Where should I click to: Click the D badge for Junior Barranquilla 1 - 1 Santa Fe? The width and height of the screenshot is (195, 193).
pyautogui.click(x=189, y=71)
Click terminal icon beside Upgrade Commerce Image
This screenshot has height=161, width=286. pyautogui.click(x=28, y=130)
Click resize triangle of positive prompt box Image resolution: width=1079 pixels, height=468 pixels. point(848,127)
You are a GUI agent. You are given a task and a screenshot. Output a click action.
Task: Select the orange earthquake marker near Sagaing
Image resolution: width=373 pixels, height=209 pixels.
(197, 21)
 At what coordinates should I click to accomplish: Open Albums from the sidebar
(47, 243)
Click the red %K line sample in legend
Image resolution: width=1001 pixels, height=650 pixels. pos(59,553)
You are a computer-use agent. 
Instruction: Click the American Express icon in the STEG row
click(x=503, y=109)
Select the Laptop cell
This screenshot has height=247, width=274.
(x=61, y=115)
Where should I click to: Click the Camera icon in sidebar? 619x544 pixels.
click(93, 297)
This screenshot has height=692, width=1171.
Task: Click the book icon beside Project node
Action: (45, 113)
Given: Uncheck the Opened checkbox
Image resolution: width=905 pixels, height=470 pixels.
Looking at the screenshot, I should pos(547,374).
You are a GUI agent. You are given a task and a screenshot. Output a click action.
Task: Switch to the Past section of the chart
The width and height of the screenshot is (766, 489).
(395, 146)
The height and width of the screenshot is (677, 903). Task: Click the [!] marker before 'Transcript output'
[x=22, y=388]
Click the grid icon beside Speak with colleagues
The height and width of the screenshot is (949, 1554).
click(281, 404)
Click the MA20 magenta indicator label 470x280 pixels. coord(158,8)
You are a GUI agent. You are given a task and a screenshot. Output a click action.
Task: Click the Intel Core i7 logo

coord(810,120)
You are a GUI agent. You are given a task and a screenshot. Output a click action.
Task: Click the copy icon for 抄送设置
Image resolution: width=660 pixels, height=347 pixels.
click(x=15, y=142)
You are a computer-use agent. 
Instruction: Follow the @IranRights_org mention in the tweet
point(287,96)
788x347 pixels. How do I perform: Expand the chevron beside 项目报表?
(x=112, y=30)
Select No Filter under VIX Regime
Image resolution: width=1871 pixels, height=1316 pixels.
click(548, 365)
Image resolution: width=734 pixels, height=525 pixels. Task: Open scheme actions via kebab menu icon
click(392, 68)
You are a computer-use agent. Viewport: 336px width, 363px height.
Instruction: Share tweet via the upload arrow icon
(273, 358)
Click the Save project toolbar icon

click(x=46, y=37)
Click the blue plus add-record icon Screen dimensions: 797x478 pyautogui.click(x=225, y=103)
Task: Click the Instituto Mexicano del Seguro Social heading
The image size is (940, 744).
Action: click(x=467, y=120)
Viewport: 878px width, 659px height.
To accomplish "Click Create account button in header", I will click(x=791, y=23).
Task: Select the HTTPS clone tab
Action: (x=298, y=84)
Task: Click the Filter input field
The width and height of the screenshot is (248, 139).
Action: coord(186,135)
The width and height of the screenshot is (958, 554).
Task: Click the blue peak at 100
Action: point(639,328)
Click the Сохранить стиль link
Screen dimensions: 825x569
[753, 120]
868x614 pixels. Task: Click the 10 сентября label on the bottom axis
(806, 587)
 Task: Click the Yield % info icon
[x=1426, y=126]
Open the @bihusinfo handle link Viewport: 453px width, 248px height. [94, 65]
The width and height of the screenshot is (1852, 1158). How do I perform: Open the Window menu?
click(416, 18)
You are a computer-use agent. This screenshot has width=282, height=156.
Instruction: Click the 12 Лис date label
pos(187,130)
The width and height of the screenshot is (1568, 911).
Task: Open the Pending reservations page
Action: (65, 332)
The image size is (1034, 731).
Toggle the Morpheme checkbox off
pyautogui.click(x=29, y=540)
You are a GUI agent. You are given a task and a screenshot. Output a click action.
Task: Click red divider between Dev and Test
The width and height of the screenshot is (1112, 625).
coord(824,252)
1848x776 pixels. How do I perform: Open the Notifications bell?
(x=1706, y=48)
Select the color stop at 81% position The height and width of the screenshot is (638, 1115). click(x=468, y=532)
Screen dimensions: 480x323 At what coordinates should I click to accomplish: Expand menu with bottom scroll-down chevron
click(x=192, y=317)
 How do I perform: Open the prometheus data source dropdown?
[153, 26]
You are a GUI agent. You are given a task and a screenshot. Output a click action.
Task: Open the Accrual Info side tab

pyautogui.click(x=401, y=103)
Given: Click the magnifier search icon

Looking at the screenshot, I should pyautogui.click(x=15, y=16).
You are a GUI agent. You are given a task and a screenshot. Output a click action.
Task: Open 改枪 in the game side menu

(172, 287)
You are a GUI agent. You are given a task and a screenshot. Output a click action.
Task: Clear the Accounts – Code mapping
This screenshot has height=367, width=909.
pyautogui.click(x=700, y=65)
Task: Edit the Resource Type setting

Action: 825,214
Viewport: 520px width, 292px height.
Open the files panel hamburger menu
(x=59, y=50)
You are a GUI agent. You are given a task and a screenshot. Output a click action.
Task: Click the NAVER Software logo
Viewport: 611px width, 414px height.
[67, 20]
+===+
### Exercise goal
Rewrite every line of the listing above as a numbered list, omitting the blank lines.

### Right answer
1. Where should I click to: Click the D badge for Junior Barranquilla 1 - 1 Santa Fe? The width and height of the screenshot is (195, 193).
2. pyautogui.click(x=189, y=71)
3. Click terminal icon beside Upgrade Commerce Image
4. This screenshot has height=161, width=286. pyautogui.click(x=28, y=130)
5. Click resize triangle of positive prompt box Image resolution: width=1079 pixels, height=468 pixels. point(848,127)
6. You are a GUI agent. You are given a task and a screenshot. Output a click action.
7. Task: Select the orange earthquake marker near Sagaing
8. Image resolution: width=373 pixels, height=209 pixels.
9. (197, 21)
10.  At what coordinates should I click to accomplish: Open Albums from the sidebar
11. (47, 243)
12. Click the red %K line sample in legend
13. Image resolution: width=1001 pixels, height=650 pixels. pos(59,553)
14. You are a computer-use agent. 
15. Instruction: Click the American Express icon in the STEG row
16. click(x=503, y=109)
17. Select the Laptop cell
18. This screenshot has height=247, width=274.
19. (x=61, y=115)
20. Where should I click to: Click the Camera icon in sidebar? 619x544 pixels.
21. click(93, 297)
22. This screenshot has height=692, width=1171.
23. Task: Click the book icon beside Project node
24. Action: (45, 113)
25. Given: Uncheck the Opened checkbox
26. Image resolution: width=905 pixels, height=470 pixels.
27. Looking at the screenshot, I should pos(547,374).
28. You are a GUI agent. You are given a task and a screenshot. Output a click action.
29. Task: Switch to the Past section of the chart
30. The width and height of the screenshot is (766, 489).
31. (395, 146)
32. The height and width of the screenshot is (677, 903). Task: Click the [!] marker before 'Transcript output'
33. [x=22, y=388]
34. Click the grid icon beside Speak with colleagues
35. The height and width of the screenshot is (949, 1554).
36. click(281, 404)
37. Click the MA20 magenta indicator label 470x280 pixels. coord(158,8)
38. You are a GUI agent. You are given a task and a screenshot. Output a click action.
39. Task: Click the Intel Core i7 logo
40. coord(810,120)
41. You are a GUI agent. You are given a task and a screenshot. Output a click action.
42. Task: Click the copy icon for 抄送设置
43. Image resolution: width=660 pixels, height=347 pixels.
44. click(x=15, y=142)
45. You are a computer-use agent. 
46. Instruction: Follow the @IranRights_org mention in the tweet
47. point(287,96)
48. 788x347 pixels. How do I perform: Expand the chevron beside 项目报表?
49. (x=112, y=30)
50. Select No Filter under VIX Regime
51. Image resolution: width=1871 pixels, height=1316 pixels.
52. click(548, 365)
53. Image resolution: width=734 pixels, height=525 pixels. Task: Open scheme actions via kebab menu icon
54. click(392, 68)
55. You are a computer-use agent. Viewport: 336px width, 363px height.
56. Instruction: Share tweet via the upload arrow icon
57. (273, 358)
58. Click the Save project toolbar icon
59. click(x=46, y=37)
60. Click the blue plus add-record icon Screen dimensions: 797x478 pyautogui.click(x=225, y=103)
61. Task: Click the Instituto Mexicano del Seguro Social heading
62. The image size is (940, 744).
63. Action: click(x=467, y=120)
64. Viewport: 878px width, 659px height.
65. To accomplish "Click Create account button in header", I will click(x=791, y=23).
66. Task: Select the HTTPS clone tab
67. Action: (x=298, y=84)
68. Task: Click the Filter input field
69. The width and height of the screenshot is (248, 139).
70. Action: coord(186,135)
71. The width and height of the screenshot is (958, 554).
72. Task: Click the blue peak at 100
73. Action: point(639,328)
74. Click the Сохранить стиль link
75. Screen dimensions: 825x569
76. [753, 120]
77. 868x614 pixels. Task: Click the 10 сентября label on the bottom axis
78. (806, 587)
79.  Task: Click the Yield % info icon
80. [x=1426, y=126]
81. Open the @bihusinfo handle link Viewport: 453px width, 248px height. [94, 65]
82. The width and height of the screenshot is (1852, 1158). How do I perform: Open the Window menu?
83. click(416, 18)
84. You are a computer-use agent. This screenshot has width=282, height=156.
85. Instruction: Click the 12 Лис date label
86. pos(187,130)
87. The width and height of the screenshot is (1568, 911).
88. Task: Open the Pending reservations page
89. Action: (65, 332)
90. The image size is (1034, 731).
91. Toggle the Morpheme checkbox off
92. pyautogui.click(x=29, y=540)
93. You are a GUI agent. You are given a task and a screenshot. Output a click action.
94. Task: Click red divider between Dev and Test
95. The width and height of the screenshot is (1112, 625).
96. coord(824,252)
97. 1848x776 pixels. How do I perform: Open the Notifications bell?
98. (x=1706, y=48)
99. Select the color stop at 81% position The height and width of the screenshot is (638, 1115). click(x=468, y=532)
100. Screen dimensions: 480x323 At what coordinates should I click to accomplish: Expand menu with bottom scroll-down chevron
101. click(x=192, y=317)
102.  How do I perform: Open the prometheus data source dropdown?
103. [153, 26]
104. You are a GUI agent. You are given a task and a screenshot. Output a click action.
105. Task: Open the Accrual Info side tab
106. pyautogui.click(x=401, y=103)
107. Given: Click the magnifier search icon
108. Looking at the screenshot, I should pyautogui.click(x=15, y=16).
109. You are a GUI agent. You are given a task and a screenshot. Output a click action.
110. Task: Open 改枪 in the game side menu
111. (172, 287)
112. You are a GUI agent. You are given a task and a screenshot. Output a click action.
113. Task: Clear the Accounts – Code mapping
114. This screenshot has height=367, width=909.
115. pyautogui.click(x=700, y=65)
116. Task: Edit the Resource Type setting
117. Action: 825,214
118. Viewport: 520px width, 292px height.
119. Open the files panel hamburger menu
120. (x=59, y=50)
121. You are a GUI agent. You are given a task and a screenshot. Output a click action.
122. Task: Click the NAVER Software logo
123. Viewport: 611px width, 414px height.
124. [67, 20]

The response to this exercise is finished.